The simple original sketch
This week in illustration, I’ve been doing trials with digital brushes.
The main goal of pretty much all my art activity these days is to develop a working method/style that feels natural and can express whatever I most want to say. And since expression depends a lot on the kind of mark you make, I’m trying to get as familiar as I can with digital mark making. You might call this building a style from the ground up.
Inspired by one of Kyle Webster’s demo videos, I made a sheet of 16 copies of a character I draw a lot. (She has a name and a certain personality, but that’s a story for another day.) Duplicating is easy enough to do on Photoshop. I drew a sketch in digital pencil, copied and duplicated it, copied the two of them and duplicated, and so on until I had a full page. Then I created a mask for each figure in the same way, so I didn’t have to waste too much time cleaning up edges.
Then I got to work applying color. I wasn’t perfectionistic about either the sketch or the coloring. The whole point here was to discover the properties of a few of the hundreds (!) of digital brushes now available on Photoshop CC and figure out which ones were best suited to my working style. I wanted to concentrate particularly on dry media (charcoals, pastels) and opaque paint media (gouache, oil). And I was also interested in grainy effects. In the end, some of these brushes worked quite well for my purposes, and some obviously didn’t!
These trials that worked more or less like I expected, because they allow for a fair amount of control and also I am used to working in traditional oils.
Here are some of the things I was thinking about brushes while I worked:
- How tilt sensitive is each brush?
- Which brushes can handle the whole job and which will have to be supplemented with other brushes? (It turns out that some of the more porous ones really need to be used with another brush or a fill layer to render all the details legible.)
- At what size does each brush make the nicest stroke?
- With each brush, is it better to use different values of paint to put in highlights and shadows, or is it more effective to just vary the density and let the white of the “paper” show through?
- Does this brush require extra layers just to keep the marks from getting muddy too fast? (The mixer brushes, such as oils, usually do require extra layers that can then be merged.)
- The non-“mixer” brushes allow you to change the brush mode (upper left of the screen) to clear, which makes a sort of eraser with the same texture. Which brushes have the most workable “clear mode” erasers? (Remember to change the mode back to normal before continuing!)
- How can I use the brush stroke and either a “hard” or “soft” eraser to control lost and found edges?
- How do the brushes affect color intensity? (More than you’d think!)

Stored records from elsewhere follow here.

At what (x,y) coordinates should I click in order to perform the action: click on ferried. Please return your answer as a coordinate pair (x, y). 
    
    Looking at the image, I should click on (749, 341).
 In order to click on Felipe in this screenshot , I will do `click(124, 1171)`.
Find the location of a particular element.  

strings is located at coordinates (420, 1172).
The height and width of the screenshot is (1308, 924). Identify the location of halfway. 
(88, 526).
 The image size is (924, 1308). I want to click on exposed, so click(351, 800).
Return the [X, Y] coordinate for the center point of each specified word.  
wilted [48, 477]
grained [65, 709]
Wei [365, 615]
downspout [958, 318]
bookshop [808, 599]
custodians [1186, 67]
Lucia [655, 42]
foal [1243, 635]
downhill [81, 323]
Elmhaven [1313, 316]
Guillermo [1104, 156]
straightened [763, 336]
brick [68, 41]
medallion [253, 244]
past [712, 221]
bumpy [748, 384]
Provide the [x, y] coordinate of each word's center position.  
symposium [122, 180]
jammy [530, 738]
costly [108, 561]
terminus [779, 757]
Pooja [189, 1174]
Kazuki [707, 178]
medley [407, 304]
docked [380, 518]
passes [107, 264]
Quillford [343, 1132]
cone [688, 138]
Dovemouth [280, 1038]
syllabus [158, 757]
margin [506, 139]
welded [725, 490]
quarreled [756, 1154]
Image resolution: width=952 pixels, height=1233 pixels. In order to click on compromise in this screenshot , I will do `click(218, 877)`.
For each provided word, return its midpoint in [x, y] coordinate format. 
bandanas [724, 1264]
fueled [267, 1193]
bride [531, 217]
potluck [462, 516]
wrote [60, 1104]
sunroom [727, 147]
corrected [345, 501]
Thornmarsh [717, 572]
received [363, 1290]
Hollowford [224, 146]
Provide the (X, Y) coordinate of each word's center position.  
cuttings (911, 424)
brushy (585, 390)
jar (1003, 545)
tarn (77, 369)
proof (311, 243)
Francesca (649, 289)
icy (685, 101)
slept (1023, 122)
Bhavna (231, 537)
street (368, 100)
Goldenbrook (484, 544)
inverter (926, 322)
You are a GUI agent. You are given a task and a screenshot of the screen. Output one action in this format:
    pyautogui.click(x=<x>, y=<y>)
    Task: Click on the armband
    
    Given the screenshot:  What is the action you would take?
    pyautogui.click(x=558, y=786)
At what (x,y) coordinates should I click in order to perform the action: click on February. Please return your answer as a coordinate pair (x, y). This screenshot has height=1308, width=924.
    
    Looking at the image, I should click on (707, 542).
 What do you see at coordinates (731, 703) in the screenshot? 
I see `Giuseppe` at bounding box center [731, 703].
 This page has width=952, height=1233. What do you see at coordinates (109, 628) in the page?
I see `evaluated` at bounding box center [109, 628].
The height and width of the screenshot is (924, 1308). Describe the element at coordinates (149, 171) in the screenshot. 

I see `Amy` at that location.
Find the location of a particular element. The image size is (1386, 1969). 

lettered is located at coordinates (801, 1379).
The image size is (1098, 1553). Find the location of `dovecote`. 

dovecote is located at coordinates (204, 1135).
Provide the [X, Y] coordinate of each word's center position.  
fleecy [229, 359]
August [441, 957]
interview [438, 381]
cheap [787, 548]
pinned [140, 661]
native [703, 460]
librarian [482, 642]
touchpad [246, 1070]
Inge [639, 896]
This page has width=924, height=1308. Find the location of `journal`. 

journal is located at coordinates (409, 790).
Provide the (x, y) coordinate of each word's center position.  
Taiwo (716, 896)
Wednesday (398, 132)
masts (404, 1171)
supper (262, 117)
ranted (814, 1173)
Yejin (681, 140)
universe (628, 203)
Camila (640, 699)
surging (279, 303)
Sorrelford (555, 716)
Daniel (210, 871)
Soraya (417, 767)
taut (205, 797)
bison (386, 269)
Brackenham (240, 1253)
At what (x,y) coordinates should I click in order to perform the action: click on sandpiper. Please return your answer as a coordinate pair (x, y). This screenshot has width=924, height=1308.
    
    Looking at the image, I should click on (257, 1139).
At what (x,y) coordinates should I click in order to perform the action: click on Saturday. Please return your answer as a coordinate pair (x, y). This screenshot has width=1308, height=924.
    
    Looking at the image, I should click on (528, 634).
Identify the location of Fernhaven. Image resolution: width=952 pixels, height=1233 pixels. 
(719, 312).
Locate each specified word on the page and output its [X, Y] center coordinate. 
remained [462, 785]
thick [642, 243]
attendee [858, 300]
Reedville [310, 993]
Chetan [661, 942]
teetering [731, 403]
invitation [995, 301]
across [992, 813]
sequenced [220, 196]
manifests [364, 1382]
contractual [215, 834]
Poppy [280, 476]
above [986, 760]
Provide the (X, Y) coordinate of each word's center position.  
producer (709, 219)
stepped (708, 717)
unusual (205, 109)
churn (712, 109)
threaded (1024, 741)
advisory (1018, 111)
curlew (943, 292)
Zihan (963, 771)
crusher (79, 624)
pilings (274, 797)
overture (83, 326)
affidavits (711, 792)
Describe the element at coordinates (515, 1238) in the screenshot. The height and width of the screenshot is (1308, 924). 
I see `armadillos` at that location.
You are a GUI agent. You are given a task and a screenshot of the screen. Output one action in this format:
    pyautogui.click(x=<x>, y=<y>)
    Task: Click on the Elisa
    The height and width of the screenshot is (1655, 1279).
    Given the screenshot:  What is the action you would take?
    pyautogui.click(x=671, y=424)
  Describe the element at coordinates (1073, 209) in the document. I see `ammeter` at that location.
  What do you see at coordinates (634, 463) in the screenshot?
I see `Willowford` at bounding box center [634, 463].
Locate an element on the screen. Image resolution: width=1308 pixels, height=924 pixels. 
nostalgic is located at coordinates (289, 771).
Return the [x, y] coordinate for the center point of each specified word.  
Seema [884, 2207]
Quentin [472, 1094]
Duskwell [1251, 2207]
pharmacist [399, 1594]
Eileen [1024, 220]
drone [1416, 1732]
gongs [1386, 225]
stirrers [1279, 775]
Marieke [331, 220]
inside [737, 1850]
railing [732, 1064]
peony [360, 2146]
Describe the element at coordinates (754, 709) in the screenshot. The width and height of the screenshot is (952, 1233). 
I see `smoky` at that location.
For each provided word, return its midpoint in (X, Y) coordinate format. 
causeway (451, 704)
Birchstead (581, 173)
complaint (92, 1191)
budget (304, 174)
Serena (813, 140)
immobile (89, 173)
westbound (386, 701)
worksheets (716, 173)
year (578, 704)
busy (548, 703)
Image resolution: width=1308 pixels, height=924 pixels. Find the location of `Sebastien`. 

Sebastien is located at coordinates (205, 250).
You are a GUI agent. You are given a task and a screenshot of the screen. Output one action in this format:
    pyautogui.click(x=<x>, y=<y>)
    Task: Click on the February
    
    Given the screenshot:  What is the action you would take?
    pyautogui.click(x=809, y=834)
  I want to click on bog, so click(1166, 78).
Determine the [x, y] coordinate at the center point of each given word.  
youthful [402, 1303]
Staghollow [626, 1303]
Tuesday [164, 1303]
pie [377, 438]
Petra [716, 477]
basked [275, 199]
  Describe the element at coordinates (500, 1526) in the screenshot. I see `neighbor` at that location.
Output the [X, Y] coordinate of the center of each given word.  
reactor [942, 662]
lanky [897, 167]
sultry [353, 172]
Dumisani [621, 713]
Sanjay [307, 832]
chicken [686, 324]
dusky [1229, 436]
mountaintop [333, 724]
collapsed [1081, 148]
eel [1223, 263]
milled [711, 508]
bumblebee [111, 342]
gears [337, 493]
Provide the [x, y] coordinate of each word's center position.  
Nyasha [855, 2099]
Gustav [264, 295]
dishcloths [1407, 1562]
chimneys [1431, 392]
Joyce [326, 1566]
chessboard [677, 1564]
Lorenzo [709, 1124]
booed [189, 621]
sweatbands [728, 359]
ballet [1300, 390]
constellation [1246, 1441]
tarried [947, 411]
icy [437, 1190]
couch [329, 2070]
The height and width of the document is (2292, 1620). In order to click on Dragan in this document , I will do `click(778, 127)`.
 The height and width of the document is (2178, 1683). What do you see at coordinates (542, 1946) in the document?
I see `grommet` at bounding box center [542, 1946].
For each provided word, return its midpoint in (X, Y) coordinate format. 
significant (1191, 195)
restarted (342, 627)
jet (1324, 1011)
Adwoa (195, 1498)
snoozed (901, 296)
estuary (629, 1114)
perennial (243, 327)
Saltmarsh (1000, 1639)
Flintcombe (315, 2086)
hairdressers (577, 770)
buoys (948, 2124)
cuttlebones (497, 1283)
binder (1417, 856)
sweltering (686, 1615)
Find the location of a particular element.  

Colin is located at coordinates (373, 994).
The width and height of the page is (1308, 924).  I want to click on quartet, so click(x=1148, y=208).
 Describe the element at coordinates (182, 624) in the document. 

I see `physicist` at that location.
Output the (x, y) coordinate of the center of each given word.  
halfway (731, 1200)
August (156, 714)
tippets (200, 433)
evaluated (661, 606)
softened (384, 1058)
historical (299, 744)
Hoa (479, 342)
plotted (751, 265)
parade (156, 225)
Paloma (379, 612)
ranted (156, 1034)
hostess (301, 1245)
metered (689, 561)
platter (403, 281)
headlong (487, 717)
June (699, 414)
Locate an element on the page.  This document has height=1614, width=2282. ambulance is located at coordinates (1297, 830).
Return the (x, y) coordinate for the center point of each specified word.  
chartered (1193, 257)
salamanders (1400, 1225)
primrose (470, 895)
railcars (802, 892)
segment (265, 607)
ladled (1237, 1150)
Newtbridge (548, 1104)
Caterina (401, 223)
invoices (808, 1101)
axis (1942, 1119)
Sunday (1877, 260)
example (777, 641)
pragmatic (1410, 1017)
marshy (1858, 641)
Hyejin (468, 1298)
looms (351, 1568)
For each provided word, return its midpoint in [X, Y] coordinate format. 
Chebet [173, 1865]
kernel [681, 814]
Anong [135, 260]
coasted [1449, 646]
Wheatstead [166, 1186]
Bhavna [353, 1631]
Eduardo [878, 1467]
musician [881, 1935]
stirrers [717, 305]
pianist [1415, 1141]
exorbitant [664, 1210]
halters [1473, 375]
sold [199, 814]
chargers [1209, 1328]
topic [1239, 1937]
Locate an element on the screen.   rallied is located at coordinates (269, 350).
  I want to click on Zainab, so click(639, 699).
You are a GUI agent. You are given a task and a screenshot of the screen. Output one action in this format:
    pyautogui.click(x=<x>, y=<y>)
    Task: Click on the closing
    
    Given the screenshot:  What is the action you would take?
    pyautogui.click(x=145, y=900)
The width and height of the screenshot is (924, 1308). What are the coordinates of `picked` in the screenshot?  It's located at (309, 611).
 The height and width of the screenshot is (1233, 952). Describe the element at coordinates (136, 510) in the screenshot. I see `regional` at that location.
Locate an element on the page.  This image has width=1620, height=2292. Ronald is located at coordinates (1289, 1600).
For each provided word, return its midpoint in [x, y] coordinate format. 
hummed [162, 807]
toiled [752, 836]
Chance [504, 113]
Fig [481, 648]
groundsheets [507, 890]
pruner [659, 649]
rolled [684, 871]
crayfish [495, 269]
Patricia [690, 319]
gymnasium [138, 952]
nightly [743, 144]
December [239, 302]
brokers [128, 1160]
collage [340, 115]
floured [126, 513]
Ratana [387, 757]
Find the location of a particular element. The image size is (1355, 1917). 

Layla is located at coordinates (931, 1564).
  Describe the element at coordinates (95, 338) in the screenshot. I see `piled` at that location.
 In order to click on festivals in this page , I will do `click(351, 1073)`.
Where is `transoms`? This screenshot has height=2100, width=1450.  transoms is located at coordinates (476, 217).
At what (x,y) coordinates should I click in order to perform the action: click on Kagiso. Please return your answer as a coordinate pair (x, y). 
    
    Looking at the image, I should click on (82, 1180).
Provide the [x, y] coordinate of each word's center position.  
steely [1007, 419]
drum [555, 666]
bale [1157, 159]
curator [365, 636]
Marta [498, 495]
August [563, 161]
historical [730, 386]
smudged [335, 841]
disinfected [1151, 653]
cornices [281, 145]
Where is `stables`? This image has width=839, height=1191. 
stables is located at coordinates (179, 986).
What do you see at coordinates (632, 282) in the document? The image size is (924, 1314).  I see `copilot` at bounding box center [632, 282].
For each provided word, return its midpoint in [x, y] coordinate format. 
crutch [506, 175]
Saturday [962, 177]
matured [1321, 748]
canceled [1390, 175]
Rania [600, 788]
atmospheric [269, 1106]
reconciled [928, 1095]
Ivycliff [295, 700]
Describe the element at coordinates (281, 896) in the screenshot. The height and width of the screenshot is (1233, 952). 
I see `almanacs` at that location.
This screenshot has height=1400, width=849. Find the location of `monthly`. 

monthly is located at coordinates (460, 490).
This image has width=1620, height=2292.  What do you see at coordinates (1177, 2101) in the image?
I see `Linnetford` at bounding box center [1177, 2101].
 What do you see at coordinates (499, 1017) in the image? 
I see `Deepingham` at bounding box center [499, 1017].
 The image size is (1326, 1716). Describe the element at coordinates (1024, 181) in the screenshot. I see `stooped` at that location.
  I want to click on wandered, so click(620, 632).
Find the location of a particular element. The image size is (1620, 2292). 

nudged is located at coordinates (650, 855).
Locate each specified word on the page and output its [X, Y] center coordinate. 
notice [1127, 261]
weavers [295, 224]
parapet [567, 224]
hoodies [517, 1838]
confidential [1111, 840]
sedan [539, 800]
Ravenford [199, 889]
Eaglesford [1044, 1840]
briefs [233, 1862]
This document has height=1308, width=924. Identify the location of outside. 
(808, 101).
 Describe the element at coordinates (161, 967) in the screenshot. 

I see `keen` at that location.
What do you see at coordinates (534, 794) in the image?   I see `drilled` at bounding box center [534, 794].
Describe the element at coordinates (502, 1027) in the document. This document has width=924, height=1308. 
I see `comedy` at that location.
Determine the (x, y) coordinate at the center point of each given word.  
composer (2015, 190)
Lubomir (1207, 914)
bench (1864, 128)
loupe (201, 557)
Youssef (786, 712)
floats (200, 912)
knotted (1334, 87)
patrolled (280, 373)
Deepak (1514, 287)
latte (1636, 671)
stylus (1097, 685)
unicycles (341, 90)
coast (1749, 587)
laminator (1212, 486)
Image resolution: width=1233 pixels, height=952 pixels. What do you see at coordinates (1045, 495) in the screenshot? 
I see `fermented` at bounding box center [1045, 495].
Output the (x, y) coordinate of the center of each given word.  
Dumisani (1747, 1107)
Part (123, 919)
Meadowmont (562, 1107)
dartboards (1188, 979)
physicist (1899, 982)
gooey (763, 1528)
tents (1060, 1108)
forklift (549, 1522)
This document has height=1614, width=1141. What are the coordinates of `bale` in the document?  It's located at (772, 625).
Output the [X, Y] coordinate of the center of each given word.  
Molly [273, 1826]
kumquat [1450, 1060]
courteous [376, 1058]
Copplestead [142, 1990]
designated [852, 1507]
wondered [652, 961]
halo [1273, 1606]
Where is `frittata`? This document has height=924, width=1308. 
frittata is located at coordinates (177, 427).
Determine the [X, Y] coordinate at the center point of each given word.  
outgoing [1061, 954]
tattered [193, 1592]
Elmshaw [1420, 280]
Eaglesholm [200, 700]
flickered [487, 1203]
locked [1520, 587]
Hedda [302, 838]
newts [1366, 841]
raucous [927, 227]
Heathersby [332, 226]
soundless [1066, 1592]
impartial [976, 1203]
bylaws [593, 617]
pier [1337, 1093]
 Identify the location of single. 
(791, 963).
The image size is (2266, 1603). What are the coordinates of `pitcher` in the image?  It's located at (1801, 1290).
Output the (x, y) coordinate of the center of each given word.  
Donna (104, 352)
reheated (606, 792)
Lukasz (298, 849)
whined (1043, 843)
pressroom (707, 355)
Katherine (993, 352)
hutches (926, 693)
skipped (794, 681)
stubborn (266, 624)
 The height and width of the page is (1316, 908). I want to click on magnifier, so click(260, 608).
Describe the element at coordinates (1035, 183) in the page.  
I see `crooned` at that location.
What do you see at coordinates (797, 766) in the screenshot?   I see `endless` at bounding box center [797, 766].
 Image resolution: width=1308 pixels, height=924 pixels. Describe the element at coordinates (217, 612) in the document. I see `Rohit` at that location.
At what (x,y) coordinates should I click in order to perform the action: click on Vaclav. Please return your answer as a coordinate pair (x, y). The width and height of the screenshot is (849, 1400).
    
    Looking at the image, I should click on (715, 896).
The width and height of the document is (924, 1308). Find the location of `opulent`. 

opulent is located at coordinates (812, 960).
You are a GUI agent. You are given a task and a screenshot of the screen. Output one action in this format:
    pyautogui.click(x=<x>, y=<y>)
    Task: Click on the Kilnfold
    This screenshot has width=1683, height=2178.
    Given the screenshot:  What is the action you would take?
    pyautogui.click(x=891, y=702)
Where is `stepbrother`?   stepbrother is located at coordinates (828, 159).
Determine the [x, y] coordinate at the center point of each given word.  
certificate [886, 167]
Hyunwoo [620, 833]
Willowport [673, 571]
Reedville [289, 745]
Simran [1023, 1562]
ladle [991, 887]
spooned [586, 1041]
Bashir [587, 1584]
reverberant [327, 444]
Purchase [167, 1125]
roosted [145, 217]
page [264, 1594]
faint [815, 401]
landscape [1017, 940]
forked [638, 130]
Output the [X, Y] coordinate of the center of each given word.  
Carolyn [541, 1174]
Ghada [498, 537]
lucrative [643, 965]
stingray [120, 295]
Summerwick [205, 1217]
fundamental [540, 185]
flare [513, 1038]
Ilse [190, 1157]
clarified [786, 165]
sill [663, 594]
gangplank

- How might changing my tablet/pen sensitivity affect the marks? (I suspect I have a light touch, but it varies with the brush.)
Some trials that were somewhat pleasantly surprising even if I didn’t develop them as far as the others.
A side benefit of all this practice was that drawing my character over and over helped me think more about how she should look, even if I didn’t take her to full finish. Some things I was thinking about while I worked:
- Which subtle variations of features, and which brushes, are best suited to the character?
- How much modeling is even needed?
- How spontaneous can I be?
In search of grainy effects. Some of them I was pleased enough with that I might use them again some time. Others definitely not, but at least I found out!
This is definitely (Photo)shop talk But it does have a more organic significance. About 99% of drawing, and probably any other art, is being so familiar with your own processes that you feel confident in what you’re doing and thus comfortable improvising. Muscle memory plays a big part, of course, and for that, you just have to draw a lot. But there are plenty of other skills you can develop, from creative imagination to visual awareness to intellectual knowledge and theory to simply knowing your tools. All of them (in some form) are important to anyone who wants to be good at what they do.
Also, it helps me to see my own drawings published on my blog, because I see things more objectively that way. It’s like giving myself a mini-critique.
Which versions do you like best, or not? And why? If you don’t know why, feel free to state your opinion anyway. Sometimes intuition has some pretty good reasons of its own!